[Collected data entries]
◇ ◇ ◇ ◇ ◇ ◇ ◇

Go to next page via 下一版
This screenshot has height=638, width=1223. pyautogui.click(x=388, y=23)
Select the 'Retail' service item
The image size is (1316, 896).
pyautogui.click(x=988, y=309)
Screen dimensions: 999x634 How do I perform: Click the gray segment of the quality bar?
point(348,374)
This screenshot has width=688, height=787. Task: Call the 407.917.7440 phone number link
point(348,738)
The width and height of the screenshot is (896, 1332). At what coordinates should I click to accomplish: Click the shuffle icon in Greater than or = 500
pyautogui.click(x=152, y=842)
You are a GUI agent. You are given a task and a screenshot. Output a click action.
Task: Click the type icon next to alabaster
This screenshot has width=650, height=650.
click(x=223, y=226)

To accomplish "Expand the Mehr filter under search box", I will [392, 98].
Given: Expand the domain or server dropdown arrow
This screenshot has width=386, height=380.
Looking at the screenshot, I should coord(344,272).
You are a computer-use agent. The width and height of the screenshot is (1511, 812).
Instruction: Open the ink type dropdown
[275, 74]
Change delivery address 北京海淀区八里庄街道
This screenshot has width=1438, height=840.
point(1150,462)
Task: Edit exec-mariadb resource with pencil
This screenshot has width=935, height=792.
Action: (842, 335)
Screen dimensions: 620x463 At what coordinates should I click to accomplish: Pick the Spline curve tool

◇ ◇ ◇ ◇ ◇ ◇ ◇

• Task directions:
Copy the line containing "This screenshot has width=386, height=380." and every line after it, through the last line of the records. Include nothing else.

• Answer section:
This screenshot has width=386, height=380.
Looking at the screenshot, I should coord(344,272).
You are a computer-use agent. The width and height of the screenshot is (1511, 812).
Instruction: Open the ink type dropdown
[275, 74]
Change delivery address 北京海淀区八里庄街道
This screenshot has width=1438, height=840.
point(1150,462)
Task: Edit exec-mariadb resource with pencil
This screenshot has width=935, height=792.
Action: (842, 335)
Screen dimensions: 620x463 At what coordinates should I click to accomplish: Pick the Spline curve tool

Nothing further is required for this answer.